Pahlawan Mochtar
Sejak kecil Mochtar sudah terlihat pintar dan cerdas. "Kakak saya itu tergolong jenius," ujar Sarwono mengutip pendapat banyak orang di sekitarnya. Kejeniusan itulah yang membuat ayah dan ibunya berbeda pendapat.
"Ibu saya minta agar Mochtar dibiayai untuk sekolah di luar negeri. Ayah saya tidak setuju. Menurut ayah, yang perlu dibantu adalah keluarga lain yang tidak mampu," ujar Sarwono.
"Mochtar itu dibiarkan saja bisa jadi dengan sendirinya," ujar sang ayah seperti ditirukan Sarwono.
Akhirnya Mochtar tidak diberi uang. Ia pilih sendiri untuk sekolah di UI. Lalu ke Amerika Serikat.
Memilih sekolah ke Amerika itu pun sudah menunjukkan ''keanehan'' tersendiri. Pada zaman itu semua anak muda ingin sekolah ke Belanda. Apalagi untuk ilmu hukum. Mereka pasti memilih ke Leiden.
"Kakak saya juga punya bakat bisnis," ujar Sarwono.
Ketika kuliah di UI, pamannya yang di Cirebon sering membawa makanan khas daerah. Mochtar-lah yang mengedarkan makanan itu ke warung-warung. "Saya kebagian pekerjaan bungkus-bungkus," ujar Sarwono lantas tertawa.
Sarwono sendiri kini berumur 77 tahun. Bicaranya masih tangkas. "Pak Sarwono terlihat sehat sekali," kata saya mendengar nada bicaranya yang tetap tangkas.
"Saya ini OTG," jawabnya.
Saya sempat terpancing oleh singkatan itu.
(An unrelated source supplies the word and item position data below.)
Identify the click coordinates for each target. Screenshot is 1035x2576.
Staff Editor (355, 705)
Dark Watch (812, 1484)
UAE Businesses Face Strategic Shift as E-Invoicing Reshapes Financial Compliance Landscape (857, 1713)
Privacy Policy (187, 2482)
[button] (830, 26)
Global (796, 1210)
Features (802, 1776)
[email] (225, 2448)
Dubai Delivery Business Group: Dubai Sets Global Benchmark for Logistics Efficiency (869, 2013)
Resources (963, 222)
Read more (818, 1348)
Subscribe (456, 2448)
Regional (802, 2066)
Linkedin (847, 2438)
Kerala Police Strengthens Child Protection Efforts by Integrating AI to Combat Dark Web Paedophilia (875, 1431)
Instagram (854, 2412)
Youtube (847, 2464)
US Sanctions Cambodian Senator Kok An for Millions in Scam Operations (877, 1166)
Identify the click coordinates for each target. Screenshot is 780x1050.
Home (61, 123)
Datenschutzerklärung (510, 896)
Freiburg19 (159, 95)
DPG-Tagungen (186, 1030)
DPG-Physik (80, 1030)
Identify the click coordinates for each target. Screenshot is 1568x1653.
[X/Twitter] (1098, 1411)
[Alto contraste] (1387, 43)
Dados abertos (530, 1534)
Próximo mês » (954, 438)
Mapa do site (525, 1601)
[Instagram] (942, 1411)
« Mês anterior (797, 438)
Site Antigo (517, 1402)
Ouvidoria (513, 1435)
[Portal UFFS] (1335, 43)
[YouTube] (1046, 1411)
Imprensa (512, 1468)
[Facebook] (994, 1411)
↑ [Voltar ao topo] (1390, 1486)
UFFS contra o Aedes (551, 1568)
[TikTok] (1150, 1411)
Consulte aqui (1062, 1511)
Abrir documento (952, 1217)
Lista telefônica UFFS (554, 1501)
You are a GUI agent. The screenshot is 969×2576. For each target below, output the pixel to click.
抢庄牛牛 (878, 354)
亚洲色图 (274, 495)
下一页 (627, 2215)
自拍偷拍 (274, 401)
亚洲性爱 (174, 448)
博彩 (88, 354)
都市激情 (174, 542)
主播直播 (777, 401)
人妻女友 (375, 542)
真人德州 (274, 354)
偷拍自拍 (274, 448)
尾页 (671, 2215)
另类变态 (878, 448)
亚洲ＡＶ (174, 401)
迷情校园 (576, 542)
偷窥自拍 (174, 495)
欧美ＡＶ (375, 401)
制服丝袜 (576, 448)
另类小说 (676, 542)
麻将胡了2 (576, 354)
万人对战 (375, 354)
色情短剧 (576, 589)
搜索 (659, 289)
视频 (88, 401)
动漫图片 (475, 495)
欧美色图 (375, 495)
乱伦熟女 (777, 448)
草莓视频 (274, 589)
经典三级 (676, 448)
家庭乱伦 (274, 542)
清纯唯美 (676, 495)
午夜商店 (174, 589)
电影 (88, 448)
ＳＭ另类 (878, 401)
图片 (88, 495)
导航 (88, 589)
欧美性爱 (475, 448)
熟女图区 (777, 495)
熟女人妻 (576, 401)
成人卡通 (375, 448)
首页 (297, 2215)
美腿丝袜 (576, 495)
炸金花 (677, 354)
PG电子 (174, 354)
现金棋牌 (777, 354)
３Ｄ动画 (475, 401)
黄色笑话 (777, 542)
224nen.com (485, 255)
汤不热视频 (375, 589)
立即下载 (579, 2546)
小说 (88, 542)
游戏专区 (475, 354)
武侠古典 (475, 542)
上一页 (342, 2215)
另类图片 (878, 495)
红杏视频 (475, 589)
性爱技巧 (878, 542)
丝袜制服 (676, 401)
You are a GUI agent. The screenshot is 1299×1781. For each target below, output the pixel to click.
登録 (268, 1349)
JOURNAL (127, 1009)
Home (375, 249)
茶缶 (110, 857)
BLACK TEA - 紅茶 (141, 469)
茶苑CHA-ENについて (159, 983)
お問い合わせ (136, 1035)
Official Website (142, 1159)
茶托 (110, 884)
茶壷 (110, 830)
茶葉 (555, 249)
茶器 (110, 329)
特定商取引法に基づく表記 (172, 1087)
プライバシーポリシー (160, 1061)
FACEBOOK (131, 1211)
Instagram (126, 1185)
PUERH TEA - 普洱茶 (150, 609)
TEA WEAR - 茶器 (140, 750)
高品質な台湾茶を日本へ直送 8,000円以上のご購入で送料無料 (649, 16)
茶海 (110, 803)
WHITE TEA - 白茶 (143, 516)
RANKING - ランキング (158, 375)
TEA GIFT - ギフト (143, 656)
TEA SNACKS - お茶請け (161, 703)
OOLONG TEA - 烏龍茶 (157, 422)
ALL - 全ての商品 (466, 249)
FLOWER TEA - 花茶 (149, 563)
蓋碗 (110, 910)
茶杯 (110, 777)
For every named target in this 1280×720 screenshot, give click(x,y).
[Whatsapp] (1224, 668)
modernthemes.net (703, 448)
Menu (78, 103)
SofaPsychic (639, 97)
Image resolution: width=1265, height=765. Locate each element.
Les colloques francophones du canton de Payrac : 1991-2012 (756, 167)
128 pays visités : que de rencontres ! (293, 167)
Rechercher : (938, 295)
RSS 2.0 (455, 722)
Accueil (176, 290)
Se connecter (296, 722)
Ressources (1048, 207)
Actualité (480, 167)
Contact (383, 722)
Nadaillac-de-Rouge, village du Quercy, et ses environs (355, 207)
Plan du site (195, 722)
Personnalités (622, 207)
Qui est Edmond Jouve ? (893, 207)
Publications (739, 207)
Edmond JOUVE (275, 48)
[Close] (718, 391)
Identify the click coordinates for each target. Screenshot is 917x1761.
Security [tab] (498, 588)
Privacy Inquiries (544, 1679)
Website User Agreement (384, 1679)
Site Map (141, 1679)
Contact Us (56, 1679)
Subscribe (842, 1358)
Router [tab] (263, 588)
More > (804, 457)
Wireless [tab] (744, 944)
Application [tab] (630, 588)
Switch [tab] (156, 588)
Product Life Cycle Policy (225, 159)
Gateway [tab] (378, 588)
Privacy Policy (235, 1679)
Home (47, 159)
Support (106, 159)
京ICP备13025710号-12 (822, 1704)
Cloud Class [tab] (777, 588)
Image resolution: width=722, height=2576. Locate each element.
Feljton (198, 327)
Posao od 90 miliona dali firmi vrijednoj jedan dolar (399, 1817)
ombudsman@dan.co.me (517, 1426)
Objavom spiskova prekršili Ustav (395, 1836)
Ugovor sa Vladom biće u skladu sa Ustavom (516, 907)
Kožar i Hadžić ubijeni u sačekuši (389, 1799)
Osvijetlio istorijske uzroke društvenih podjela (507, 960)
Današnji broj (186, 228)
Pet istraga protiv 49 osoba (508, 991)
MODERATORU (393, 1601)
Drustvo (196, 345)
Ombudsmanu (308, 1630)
"Saya juga OTG. Januari lalu," kata saya.
Ternyata OTG yang ia maksud berbeda dengan OTG yang ada di pikiran saya.
"Saya itu Orang Tua Gembira," tukasnya.
Kami pun tertawa.
Berbeda dengan masa kecil Mochtar, Sarwono kecil dianggap sebagai anak kurang normal. "Dokter mengatakan saya punya kelemahan syaraf motorik. Jangan terlalu banyak diharap," ujar Sarwono mengenang masa kecilnya.